Even before then, she had hinted at retirement. In 2009 she said she had sung her last opera because the discipline was “exhausting”.
The star, who is of part-Maori ancestry, was often her harshest critic.
She said: “I never really achieved perfection of the 100 per cent that I would have liked to.
“I never actually came off stage saying, ‘I’ve really nailed it.’ Never. I always thought there was a mistake in it.
A worldwide television audience of 750 million people heard her sing Let the Bright Seraphim from Handel’s Samson at Charles and Diana’s wedding in 1981.
She said: “I was told two or three months before, you will sing this song.
“Can you imagine holding that inside you for months and months, not being able to mention it to anyone?”
But after Diana’s death in a Paris car crash in 1997 Dame Kiri never sang it again.
She said: “I never wanted to. When she died, I felt that I should put that song away forever.”
During a hugely successful career, Dame Kiri, who appeared as Australian opera singer Dame Nellie Melba in ITV’s Downton Abbey in 2013, was also the first singer to perform the Rugby World Cup anthem World in Union in 1991.
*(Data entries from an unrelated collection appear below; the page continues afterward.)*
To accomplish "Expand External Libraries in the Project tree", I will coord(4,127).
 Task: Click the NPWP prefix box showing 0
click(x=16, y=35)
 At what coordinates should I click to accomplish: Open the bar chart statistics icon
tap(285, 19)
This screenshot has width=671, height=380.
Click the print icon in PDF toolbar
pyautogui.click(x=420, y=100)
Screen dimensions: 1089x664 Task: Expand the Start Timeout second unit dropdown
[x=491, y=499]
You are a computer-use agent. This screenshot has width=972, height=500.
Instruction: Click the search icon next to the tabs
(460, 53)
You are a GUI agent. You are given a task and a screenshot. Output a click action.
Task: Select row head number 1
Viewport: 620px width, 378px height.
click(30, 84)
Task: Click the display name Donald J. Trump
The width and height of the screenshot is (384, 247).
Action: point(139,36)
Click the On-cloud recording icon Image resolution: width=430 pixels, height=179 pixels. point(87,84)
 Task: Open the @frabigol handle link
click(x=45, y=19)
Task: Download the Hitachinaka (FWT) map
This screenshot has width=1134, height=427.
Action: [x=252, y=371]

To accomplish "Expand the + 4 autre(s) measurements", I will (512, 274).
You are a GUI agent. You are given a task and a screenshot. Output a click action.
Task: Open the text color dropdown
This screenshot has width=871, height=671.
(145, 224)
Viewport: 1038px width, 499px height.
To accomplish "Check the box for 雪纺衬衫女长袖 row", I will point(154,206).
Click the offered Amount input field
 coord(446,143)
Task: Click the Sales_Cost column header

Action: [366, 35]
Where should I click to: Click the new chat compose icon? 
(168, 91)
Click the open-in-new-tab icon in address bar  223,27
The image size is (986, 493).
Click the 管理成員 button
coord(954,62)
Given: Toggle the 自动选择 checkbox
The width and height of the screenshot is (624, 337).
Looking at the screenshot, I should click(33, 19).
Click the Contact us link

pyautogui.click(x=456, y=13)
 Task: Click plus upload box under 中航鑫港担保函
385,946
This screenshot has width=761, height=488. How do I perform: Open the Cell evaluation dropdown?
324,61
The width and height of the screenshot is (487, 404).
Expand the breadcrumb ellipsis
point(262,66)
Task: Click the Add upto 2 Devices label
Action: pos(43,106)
She has criticised television talent shows such as Britain’s Got Talent and The X Factor for providing instant fame without the necessary training to sustain careers.
She said in 2014: “These new singers last about five years and then the next tenor comes through.
“I hope I am not speaking out of turn here, but television talent shows have a lot to answer for: Britain’s Got Talent and The X Factor.
“If you win, it is ‘zing’, there you are, and for five minutes you are famous.”
Her focus now is training future New Zealand stars of opera through her Kiri Te Kanawa Foundation.
She is also being honoured with a lifetime achievement award at the Gramophone Classical Music Awards.
She said: “It is very, very special.”